### Exercise brief
Your copy should hold only the lines from the one holding "Task: Choose Move to Bin" through the last line of the records below, both included, each exact and with no pictures.

### Stored data entries
▼▼▼
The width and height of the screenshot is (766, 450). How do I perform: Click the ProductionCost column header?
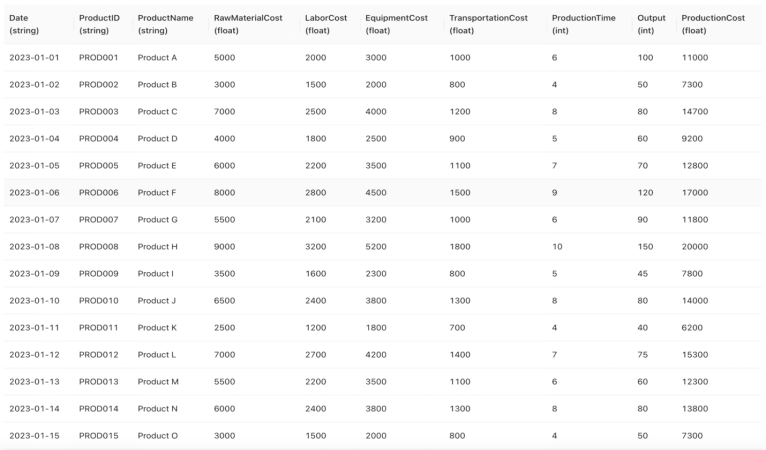[x=713, y=24]
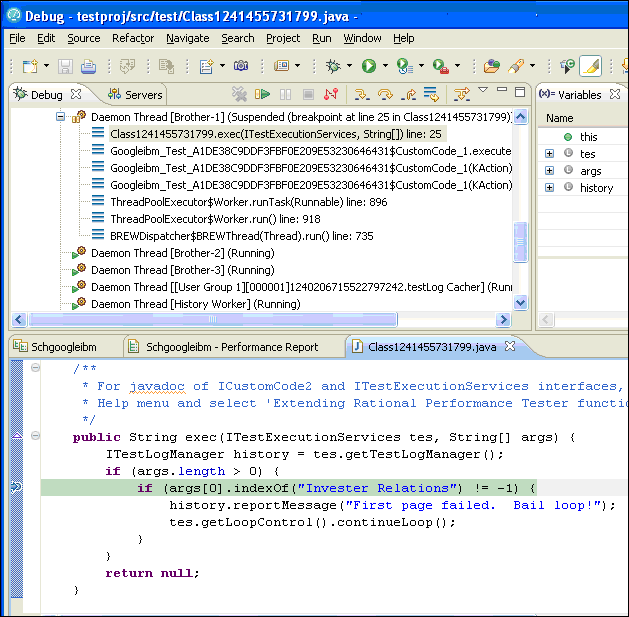
Task: Expand the 'args' variable node
Action: 549,171
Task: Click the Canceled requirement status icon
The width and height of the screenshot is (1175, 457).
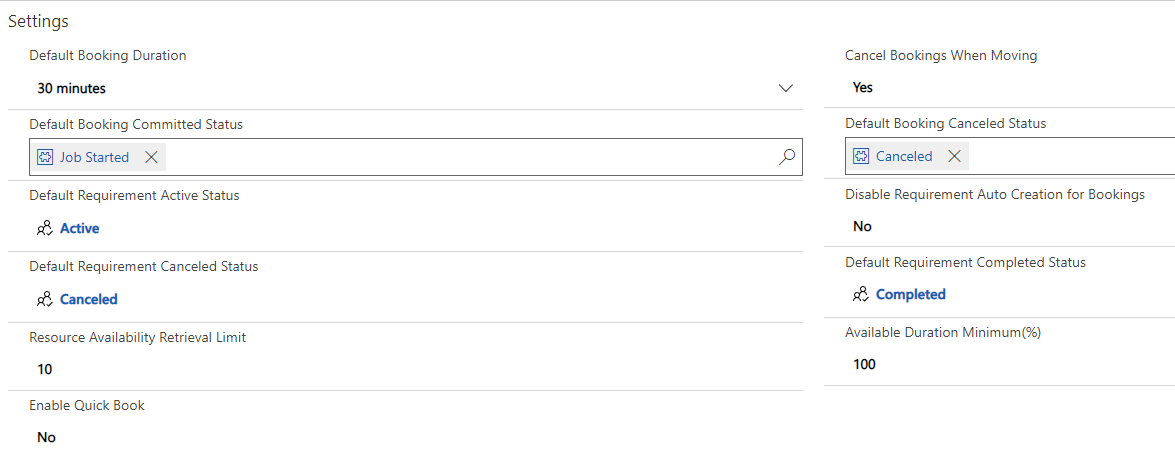Action: [44, 299]
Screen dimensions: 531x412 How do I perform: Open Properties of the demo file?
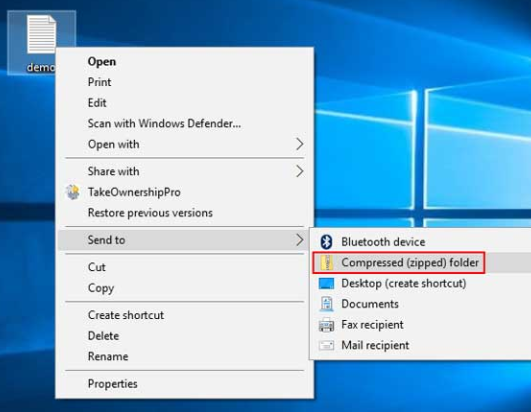pyautogui.click(x=112, y=384)
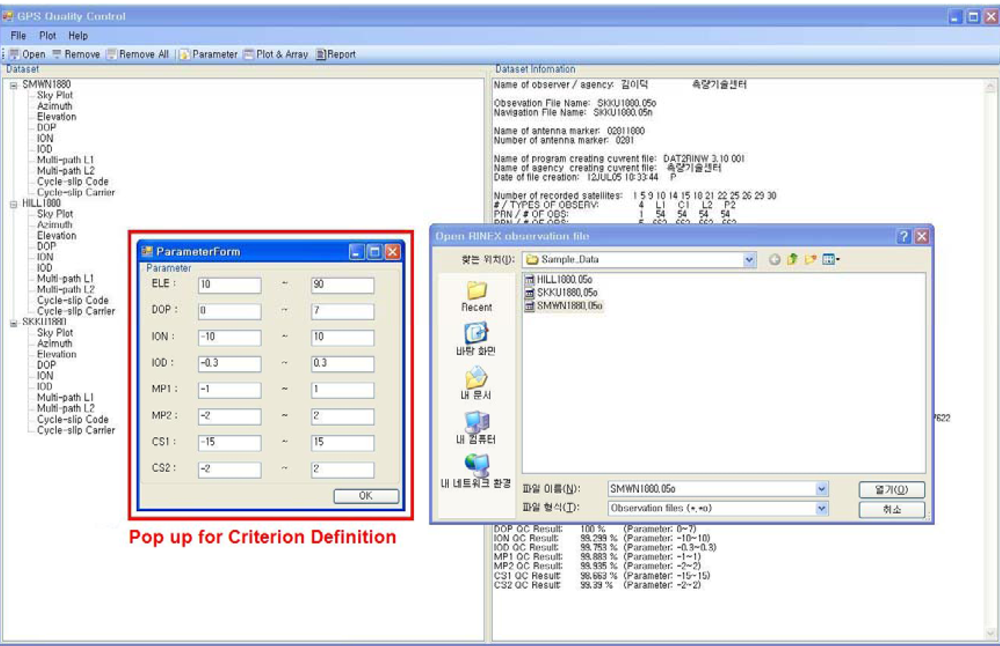Screen dimensions: 1000x646
Task: Click the ELE minimum value field
Action: coord(229,286)
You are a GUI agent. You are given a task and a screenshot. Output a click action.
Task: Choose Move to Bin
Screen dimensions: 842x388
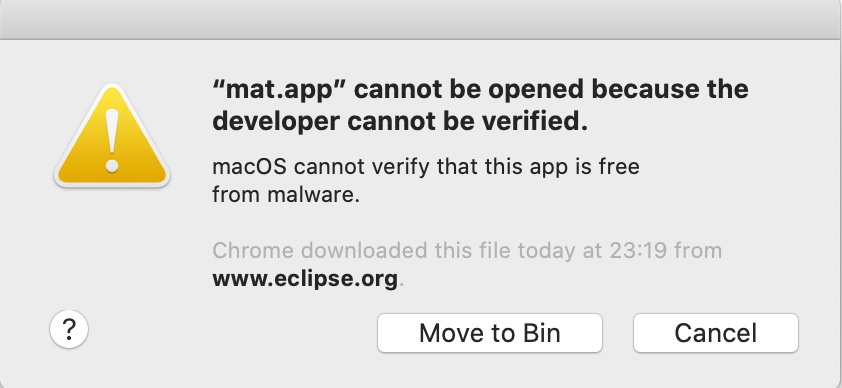click(490, 333)
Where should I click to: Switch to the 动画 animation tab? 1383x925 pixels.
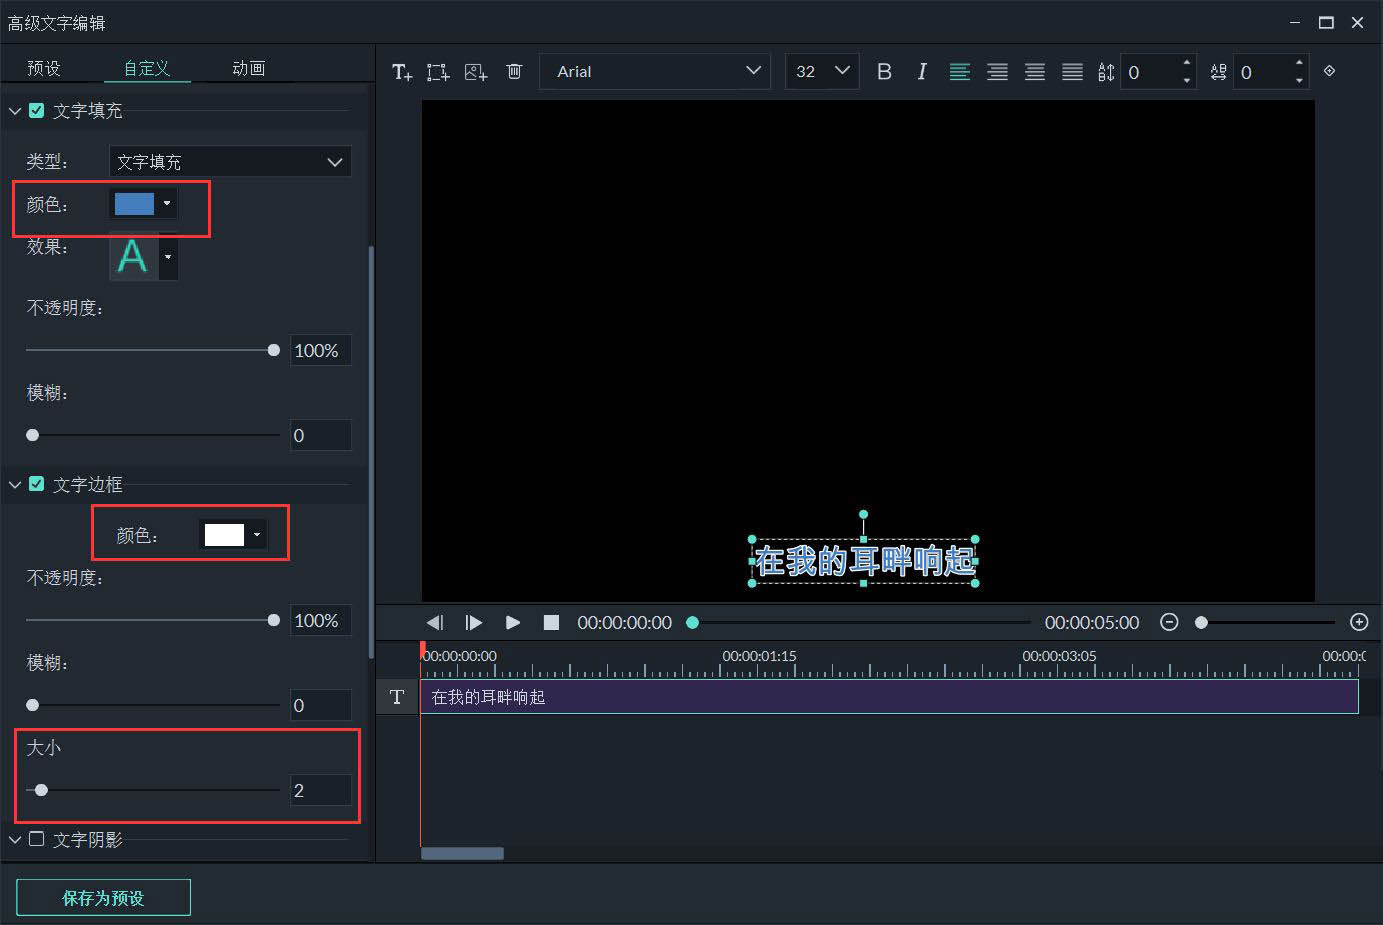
▲▲▲
### Task response
Task: Choose Move to Bin
Screen dimensions: 842x388
click(490, 333)
Where should I click to: Switch to the 动画 animation tab? 1383x925 pixels.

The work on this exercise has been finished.